Mon avis : Ce n’est pas la première fois que le cinéma israélien est mis a l’honneur sur ce blog et même si, il faut le reconnaitre, aucun film n’a atteint, de mon point de vu, le niveau d’excellence de cette extraordinaire série en deux saisons qu’est Hatufim – voir ici et ici – force est de constater que, au fil des ans, les longs métrages locaux ne m’ont jamais laisser indifférent. Il faut dire qu’être passionner par la géopolitique locale, en tenant compte, bien sur, du fait que dans cette triste histoire de lutte entre deux peuples, il n’y a pas de gentils ni de méchants, les torts étant des deux cotés, cela aide un peu, du coup, lorsque l’occasion s’est présentée a moi de voir un énième film israélien, ce Ajami, donc, je n’ai guère hésité – ou tout juste pour le principe, bien sur. Car bien sur, on pourrait se dire : encore un film traitant des problèmes, oh combien importants, de société entre hébreux et palestiniens (avec des arabes chrétiens au milieu, bien sur) et si la chose n’est pas inexacte, cela n’enlève rien au fait que ce manque d’originalité apparent n’en est pas vraiment un ; ou alors, on pourrait dire la même chose pour tous les genres. Car avant toute chose, Ajami, du nom d’un quartier cosmopolite de la ville de Jaffa, tient davantage du thriller dramatique que de la critique sociale, même si, contexte oblige, celle-ci n’est jamais bien loin – d’un autre coté, comment pourrait-on faire l’impasse sur celle-ci ?! Un thriller, donc, composé de cinq histoires entremêlées en autant de chapitres qui ne se succèdent pas forcément dans l’ordre chronologique des événements et qui se dévoilent, au fur et a mesure de l’avancée du film : bourrée de fausses pistes et donc riche en révélations, certaines étant, surtout vers la fin, franchement surprenantes, Ajami est donc un long métrage qui ne prend toute sa saveur qu’au bout d’un moment, lorsque l’on se rend compte, plutôt agréablement, que la complexité de ces multiples intrigues liées entre elles sont on ne peut plus captivantes. Du coup, en partant d’un postulat de départ loin d’être enthousiasmant, de par ses chapitres et ses nombreuses révélations qui remettent jusqu’au bout nos certitudes, Ajami, servi accessoirement par une flopée d’acteurs non professionnels, est un film qui mérite le détour ; loin d’être exceptionnel, certes, mais néanmoins suffisamment réussi pour captiver l’intérêt du spectateur jusqu’au bout, se révélant au final être une plutôt bonne surprise.


Points Positifs :
- La structure narrative du film qui, diviser en plusieurs chapitres, est bourrée de fausses pistes et de révélations en tout genre, et ce, jusqu’aux dernières minutes, franchement étonnantes.

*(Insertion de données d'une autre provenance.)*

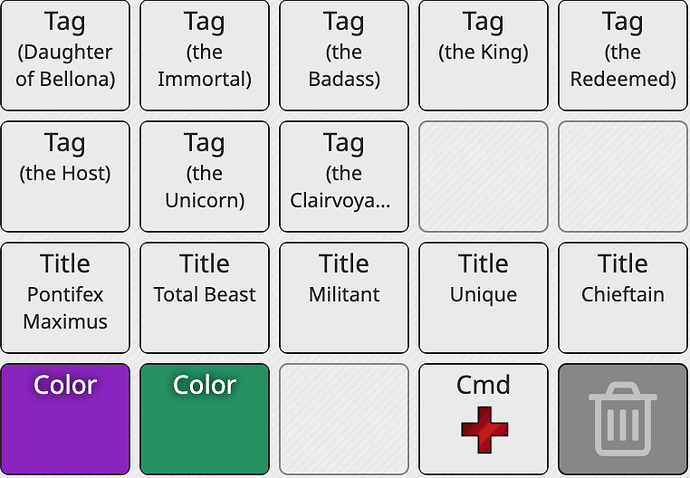Choose the Total Beast title

point(205,298)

- Au début, on se demande quels sont les liens entre tous ces personnages, ces diverses intrigues et, au bout d’un moment, on se plait surtout à essayer de deviner quels sont ces fameux liens… en se trompant, parfois, ce qui n’est pas un défaut, le scénario nous entrainant justement sur ces nombreuses fausses pistes.
- La fin, surprenante au possible et plutôt dramatique.
- La majorité des acteurs ne sont pas professionnels, eh ben, ma foi, cela ne se remarque pas le moins du monde.   

Points Négatifs :
- Un peu de mal a rentrer dans le film au début, il faut dire que le premier tiers de celui-ci n’est pas franchement engageant, même si, bien entendu, une fois qu’on a compris l’histoire des divers chapitres, c’est une autre histoire.
- Pas vraiment été fan des passages avec les dessins, je trouve que ces derniers cassent un peu le rythme.
- Malgré un ensemble final plutôt bon, il faut reconnaitre qu’il y a un certain sentiment de déjà-vu par moments, lors de certaines scènes.